▶ _Instructions to follow_: The answer should be each line of the records that contains the word "under"; please copy them all.

Stored items
-------

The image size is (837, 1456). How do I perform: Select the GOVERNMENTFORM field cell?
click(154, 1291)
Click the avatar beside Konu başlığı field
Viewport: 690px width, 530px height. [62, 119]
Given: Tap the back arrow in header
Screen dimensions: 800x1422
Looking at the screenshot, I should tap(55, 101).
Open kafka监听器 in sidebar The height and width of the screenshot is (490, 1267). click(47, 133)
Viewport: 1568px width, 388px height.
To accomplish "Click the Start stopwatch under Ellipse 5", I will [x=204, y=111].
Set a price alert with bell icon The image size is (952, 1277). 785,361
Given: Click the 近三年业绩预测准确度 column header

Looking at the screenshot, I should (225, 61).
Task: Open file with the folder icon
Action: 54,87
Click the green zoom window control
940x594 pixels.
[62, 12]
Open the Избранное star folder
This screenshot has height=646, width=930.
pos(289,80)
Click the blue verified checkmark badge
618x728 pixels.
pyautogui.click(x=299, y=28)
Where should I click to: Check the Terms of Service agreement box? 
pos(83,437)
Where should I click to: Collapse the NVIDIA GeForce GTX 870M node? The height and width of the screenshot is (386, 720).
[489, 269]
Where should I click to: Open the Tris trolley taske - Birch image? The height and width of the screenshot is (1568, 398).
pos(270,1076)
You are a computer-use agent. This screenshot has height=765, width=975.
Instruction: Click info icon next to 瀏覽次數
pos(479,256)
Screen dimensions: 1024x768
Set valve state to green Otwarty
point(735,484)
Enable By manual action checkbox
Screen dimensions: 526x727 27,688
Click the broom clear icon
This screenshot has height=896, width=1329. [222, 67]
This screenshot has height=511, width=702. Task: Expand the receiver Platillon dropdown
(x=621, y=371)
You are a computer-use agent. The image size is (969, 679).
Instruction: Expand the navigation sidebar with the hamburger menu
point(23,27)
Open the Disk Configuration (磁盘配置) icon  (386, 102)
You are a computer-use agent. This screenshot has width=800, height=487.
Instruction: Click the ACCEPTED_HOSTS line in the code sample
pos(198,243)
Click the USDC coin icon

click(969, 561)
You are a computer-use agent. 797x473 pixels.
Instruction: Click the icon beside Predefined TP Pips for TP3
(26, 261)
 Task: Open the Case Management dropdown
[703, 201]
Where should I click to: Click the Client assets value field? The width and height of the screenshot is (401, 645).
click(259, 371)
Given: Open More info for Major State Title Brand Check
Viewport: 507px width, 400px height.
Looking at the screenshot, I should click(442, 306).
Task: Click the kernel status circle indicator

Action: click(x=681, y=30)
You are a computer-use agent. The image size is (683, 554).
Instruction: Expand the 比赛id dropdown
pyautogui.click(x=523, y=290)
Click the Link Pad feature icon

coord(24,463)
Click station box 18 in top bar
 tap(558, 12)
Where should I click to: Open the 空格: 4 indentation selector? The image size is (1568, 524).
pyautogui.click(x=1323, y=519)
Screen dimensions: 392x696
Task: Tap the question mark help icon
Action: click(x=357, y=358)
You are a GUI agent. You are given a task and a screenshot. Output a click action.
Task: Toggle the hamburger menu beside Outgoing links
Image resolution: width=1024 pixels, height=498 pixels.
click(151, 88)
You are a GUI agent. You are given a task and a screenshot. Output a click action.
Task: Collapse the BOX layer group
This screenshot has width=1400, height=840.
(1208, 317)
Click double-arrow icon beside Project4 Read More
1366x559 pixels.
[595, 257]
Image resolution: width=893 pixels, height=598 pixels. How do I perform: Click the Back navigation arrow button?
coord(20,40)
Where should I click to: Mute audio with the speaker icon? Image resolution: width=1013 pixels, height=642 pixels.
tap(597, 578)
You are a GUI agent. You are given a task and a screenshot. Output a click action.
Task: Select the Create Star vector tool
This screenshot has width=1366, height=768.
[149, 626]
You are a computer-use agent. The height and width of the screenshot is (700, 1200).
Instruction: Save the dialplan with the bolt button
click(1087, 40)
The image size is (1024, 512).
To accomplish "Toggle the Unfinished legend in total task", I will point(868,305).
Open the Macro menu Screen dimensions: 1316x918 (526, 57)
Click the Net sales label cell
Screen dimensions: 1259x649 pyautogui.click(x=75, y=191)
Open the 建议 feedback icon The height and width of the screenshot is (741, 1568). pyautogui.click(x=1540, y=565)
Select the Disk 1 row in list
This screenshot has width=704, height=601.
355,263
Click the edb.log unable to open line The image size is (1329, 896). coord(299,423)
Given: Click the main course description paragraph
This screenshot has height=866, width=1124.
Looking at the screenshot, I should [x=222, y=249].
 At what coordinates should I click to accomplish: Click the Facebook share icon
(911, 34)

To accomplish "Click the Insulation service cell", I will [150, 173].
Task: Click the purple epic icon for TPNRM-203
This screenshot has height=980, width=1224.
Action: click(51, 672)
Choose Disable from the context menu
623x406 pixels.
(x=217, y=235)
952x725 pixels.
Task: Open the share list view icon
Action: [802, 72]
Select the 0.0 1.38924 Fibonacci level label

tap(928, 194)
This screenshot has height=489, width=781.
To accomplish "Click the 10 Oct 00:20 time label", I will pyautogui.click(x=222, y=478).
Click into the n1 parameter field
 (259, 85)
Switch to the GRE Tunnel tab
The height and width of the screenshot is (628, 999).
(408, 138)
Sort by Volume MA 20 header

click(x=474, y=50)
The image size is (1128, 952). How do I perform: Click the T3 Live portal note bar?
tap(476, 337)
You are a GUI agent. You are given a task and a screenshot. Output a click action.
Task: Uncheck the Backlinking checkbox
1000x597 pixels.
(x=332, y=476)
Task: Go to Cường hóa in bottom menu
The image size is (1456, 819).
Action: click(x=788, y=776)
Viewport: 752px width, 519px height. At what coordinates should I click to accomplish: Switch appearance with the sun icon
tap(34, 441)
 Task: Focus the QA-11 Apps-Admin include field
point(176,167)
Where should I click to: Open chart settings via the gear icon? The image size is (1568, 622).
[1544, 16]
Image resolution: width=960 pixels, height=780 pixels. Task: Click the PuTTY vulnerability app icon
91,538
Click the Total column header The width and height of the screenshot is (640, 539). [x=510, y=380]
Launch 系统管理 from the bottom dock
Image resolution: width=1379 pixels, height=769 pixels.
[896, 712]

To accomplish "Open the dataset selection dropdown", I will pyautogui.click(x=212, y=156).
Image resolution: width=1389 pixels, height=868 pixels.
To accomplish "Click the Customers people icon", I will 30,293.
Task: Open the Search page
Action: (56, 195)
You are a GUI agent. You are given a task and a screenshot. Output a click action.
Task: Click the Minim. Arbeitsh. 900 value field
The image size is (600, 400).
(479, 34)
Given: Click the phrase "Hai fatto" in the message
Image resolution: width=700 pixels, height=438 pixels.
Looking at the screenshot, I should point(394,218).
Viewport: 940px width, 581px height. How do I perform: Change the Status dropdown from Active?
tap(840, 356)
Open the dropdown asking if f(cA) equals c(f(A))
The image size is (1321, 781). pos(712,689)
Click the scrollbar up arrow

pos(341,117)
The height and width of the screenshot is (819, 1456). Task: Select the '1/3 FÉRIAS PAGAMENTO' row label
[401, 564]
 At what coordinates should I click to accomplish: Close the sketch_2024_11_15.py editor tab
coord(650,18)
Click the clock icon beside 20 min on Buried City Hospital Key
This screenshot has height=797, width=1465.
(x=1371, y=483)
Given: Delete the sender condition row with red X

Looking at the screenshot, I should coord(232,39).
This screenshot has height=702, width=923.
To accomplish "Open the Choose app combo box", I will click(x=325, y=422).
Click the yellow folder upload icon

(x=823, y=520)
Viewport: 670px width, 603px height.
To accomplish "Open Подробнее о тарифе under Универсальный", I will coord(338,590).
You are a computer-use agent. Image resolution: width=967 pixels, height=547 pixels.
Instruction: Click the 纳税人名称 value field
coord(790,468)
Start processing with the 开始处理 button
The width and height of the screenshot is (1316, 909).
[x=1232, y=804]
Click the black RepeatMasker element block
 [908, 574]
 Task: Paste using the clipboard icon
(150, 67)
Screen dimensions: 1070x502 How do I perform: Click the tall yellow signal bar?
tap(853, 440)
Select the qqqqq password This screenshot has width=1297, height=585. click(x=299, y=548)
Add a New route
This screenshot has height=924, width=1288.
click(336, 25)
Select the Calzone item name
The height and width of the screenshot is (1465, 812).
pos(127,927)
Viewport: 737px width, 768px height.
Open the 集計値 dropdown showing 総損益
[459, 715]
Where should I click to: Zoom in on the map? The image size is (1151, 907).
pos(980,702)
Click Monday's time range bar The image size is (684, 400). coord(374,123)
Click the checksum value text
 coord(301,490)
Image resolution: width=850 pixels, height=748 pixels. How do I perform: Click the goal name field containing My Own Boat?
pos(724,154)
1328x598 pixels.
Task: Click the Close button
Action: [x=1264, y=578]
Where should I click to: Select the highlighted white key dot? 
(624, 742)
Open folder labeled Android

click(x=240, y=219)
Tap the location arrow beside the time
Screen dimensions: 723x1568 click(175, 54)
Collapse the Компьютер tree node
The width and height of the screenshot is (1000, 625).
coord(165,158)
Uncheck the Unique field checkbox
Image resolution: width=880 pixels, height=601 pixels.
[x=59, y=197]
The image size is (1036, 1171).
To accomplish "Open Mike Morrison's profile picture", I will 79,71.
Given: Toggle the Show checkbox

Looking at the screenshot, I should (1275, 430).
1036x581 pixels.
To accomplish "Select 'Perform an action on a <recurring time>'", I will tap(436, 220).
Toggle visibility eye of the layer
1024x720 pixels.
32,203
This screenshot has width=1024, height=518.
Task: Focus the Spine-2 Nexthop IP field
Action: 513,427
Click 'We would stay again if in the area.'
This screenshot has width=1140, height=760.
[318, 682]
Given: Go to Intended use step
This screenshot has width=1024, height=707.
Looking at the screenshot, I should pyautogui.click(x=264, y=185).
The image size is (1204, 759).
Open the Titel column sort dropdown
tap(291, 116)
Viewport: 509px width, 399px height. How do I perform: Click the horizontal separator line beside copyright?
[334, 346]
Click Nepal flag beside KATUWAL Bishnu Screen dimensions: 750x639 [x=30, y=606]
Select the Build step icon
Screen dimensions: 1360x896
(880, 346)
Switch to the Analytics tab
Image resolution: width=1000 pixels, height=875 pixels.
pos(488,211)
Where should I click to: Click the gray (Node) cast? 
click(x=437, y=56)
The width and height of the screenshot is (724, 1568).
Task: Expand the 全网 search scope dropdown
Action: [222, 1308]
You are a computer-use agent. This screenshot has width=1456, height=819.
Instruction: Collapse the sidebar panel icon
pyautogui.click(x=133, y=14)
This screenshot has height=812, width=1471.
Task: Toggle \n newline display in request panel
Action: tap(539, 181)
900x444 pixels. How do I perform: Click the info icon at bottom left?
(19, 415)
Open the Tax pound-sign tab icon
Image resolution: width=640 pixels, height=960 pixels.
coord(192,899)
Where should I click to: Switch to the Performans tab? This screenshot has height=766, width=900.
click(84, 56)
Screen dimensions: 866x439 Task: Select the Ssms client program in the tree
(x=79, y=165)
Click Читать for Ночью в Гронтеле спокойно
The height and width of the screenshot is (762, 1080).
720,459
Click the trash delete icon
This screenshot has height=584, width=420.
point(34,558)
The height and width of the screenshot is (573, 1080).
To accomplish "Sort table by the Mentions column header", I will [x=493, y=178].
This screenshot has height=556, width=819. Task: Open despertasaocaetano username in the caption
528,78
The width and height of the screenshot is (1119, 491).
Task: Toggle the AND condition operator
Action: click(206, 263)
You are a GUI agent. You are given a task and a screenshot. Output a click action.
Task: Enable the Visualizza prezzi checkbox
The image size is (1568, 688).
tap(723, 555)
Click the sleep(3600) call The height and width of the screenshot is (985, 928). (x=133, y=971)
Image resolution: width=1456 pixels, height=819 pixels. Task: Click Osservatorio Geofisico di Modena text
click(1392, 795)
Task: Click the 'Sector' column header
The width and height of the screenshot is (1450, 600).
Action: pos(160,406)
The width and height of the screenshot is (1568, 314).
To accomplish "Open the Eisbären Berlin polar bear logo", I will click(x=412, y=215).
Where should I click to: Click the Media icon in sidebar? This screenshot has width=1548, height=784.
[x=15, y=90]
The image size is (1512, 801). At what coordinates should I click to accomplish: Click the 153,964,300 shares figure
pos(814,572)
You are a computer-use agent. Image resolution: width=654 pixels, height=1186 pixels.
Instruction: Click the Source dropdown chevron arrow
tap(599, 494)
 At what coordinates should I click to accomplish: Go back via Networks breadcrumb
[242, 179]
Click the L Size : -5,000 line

-------

▶ _Result of this exercise_:
To accomplish "Click the Start stopwatch under Ellipse 5", I will [x=204, y=111].
To accomplish "Open Подробнее о тарифе under Универсальный", I will coord(338,590).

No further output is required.